* Exercise details
Exactly as written, output each of the lines below, with no images.

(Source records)
- Opening Delimiter -
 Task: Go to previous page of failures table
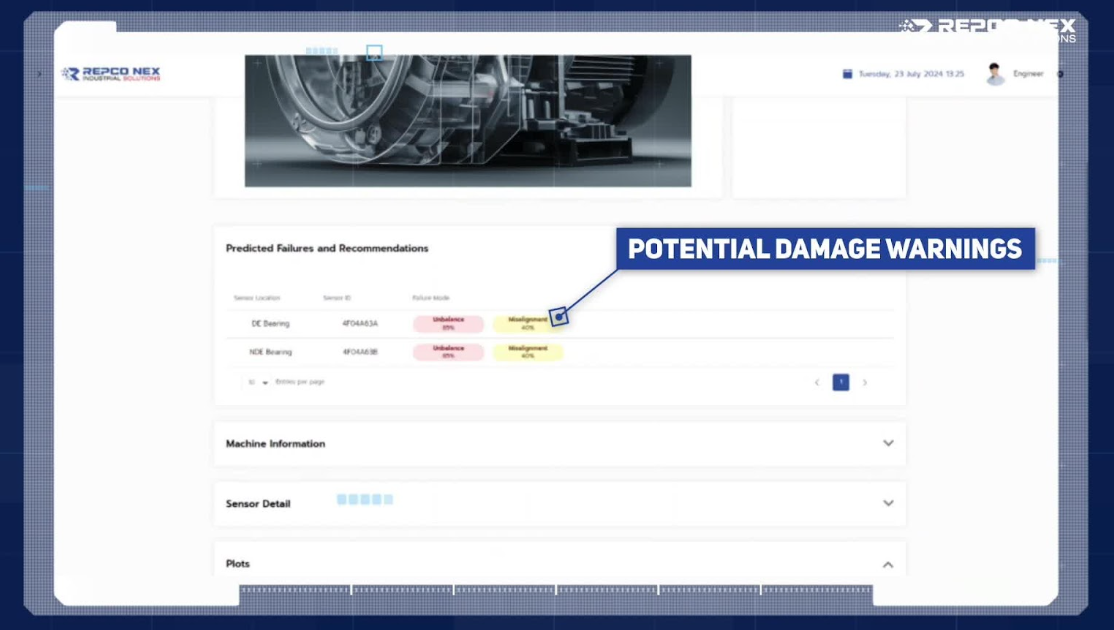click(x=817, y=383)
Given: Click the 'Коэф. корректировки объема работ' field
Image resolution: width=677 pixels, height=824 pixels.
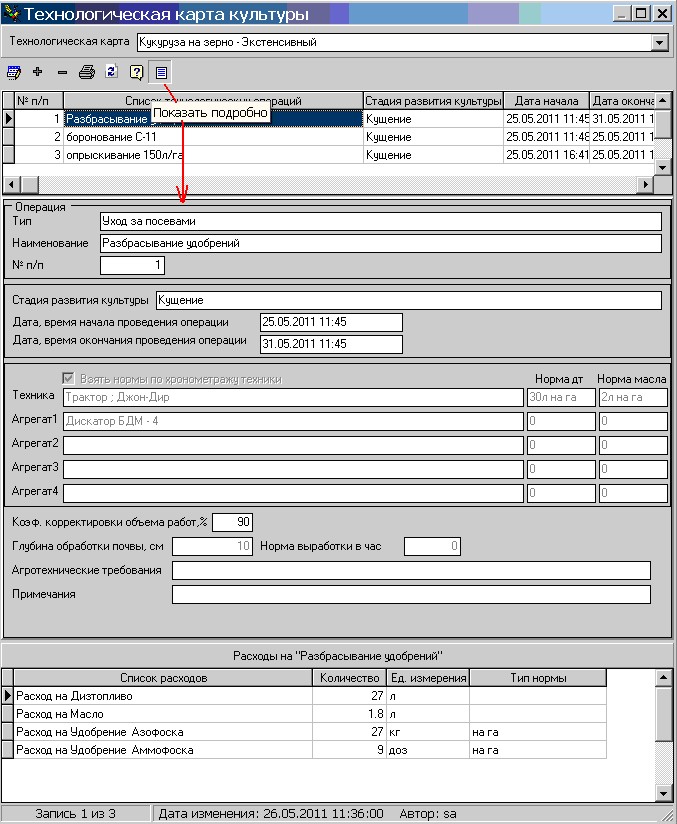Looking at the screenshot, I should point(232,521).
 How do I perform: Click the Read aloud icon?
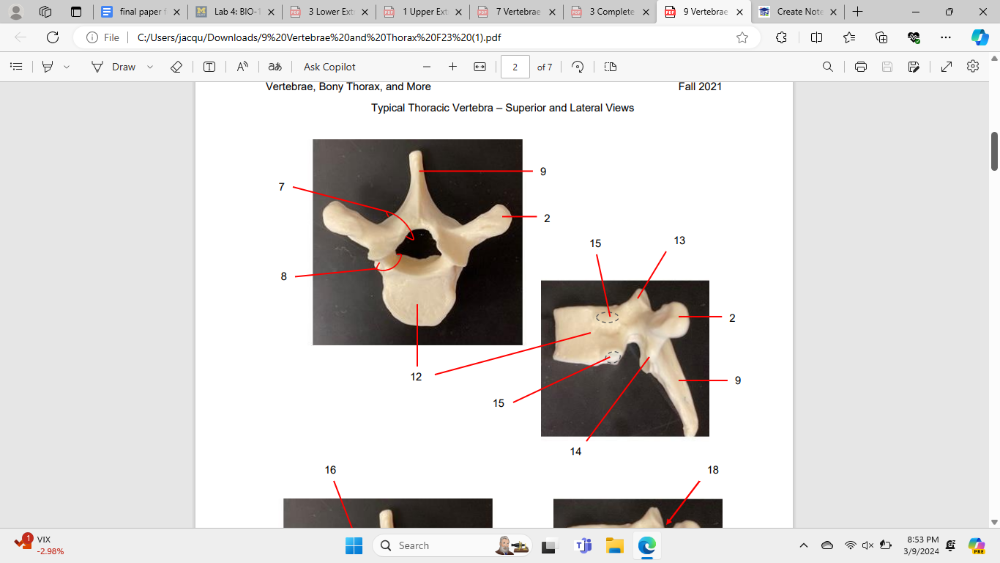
- Closing Delimiter -
* Output for this exercise
 Task: Go to previous page of failures table
click(x=817, y=383)
Given: Click the 'Коэф. корректировки объема работ' field
Image resolution: width=677 pixels, height=824 pixels.
Looking at the screenshot, I should point(232,521).
 How do I perform: Click the Read aloud icon?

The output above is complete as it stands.